L'analisi affronta anche l'andamento del polo farmaceutico che "al termine di una elevata volatilità delle vendite all’estero nel corso dell’anno, registra, a consuntivo 2012, una debole crescita delle esportazioni (+2,1%) grazie, soprattutto, al mercato francese che consente di compensare i bruschi crolli verso Germania e Brasile".

Non mancano, purtroppo, le ombre e le preoccupazioni su un mercato del lavoro che continua a soffrire la debolezza della domanda interna: "La cassa integrazione nei distretti toscani, nonostante la buona evoluzione dell’export, è rimasta su livelli elevati ed è fortemente aumentata nelle realtà locali più in difficoltà sui mercati esteri e più dipendenti dall’evoluzione del mercato italiano. Non conforta a questo proposito l’incremento che emerge nei dati dei primi due mesi del 2013, che segnalano come l’anno appena iniziato sarà ancora una volta caratterizzato dalla necessità di rafforzare ulteriormente la crescita sui mercati internazionali".

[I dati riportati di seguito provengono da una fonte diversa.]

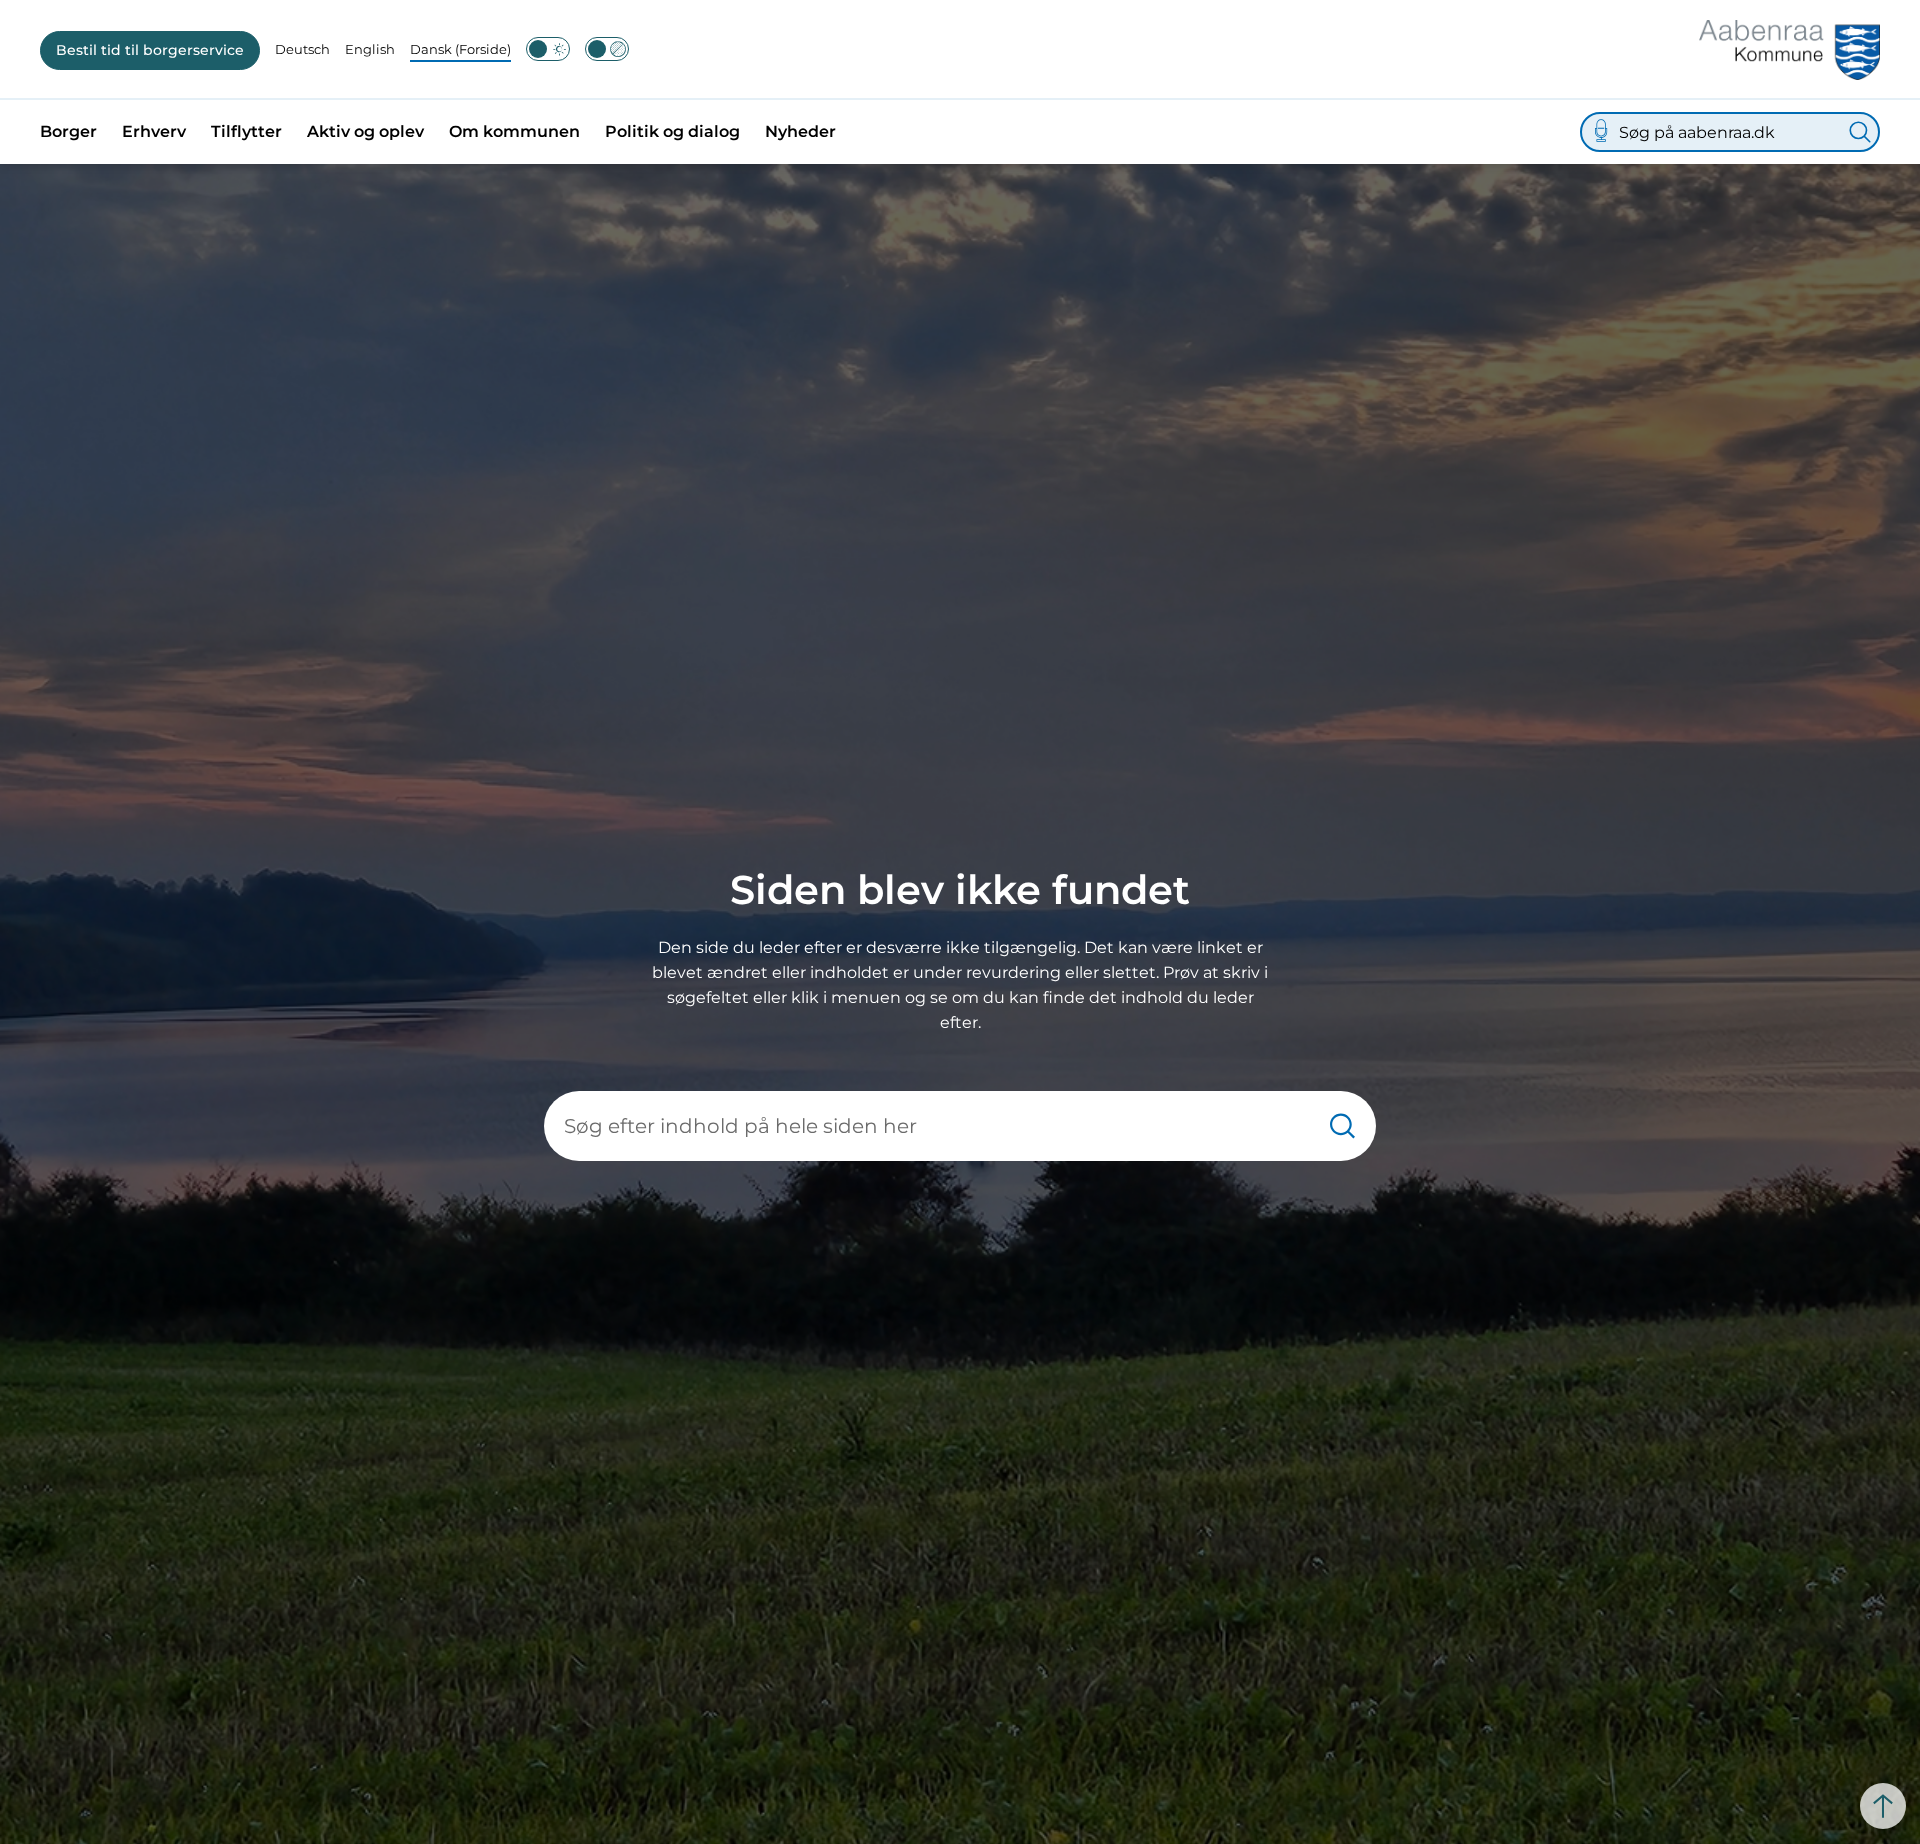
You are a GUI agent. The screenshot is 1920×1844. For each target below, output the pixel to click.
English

Un approfondimento particolare viene dedicato al distretto nautico della Versilia e anche qui le notizie non sono buone, prefigurando un 2013 piuttosto in salita. "Il distretto, uno dei più importanti poli della nautica italiani e mondiali, specializzato nella produzione di superyacht, è stato fortemente colpito dalla crisi finanziaria e stenta a riprendere quota _si legge nella ricerca_ le imprese del distretto, che formano un denso reticolo di soggetti specializzati in diverse lavorazioni e fasi della produzione, hanno fortemente sofferto il calo della domanda, mostrando risultati reddituali in diminuzione ancora nel 2011 a causa soprattutto del peso dei costi fissi e della ridotta rotazione del capitale indotta dalla crisi. I dati relativi alle
esportazioni del 2012, dopo un biennio favorevole, evidenziano un nuovo calo (-43%) che ripropone con forza il problema della capacità in eccesso nel distretto".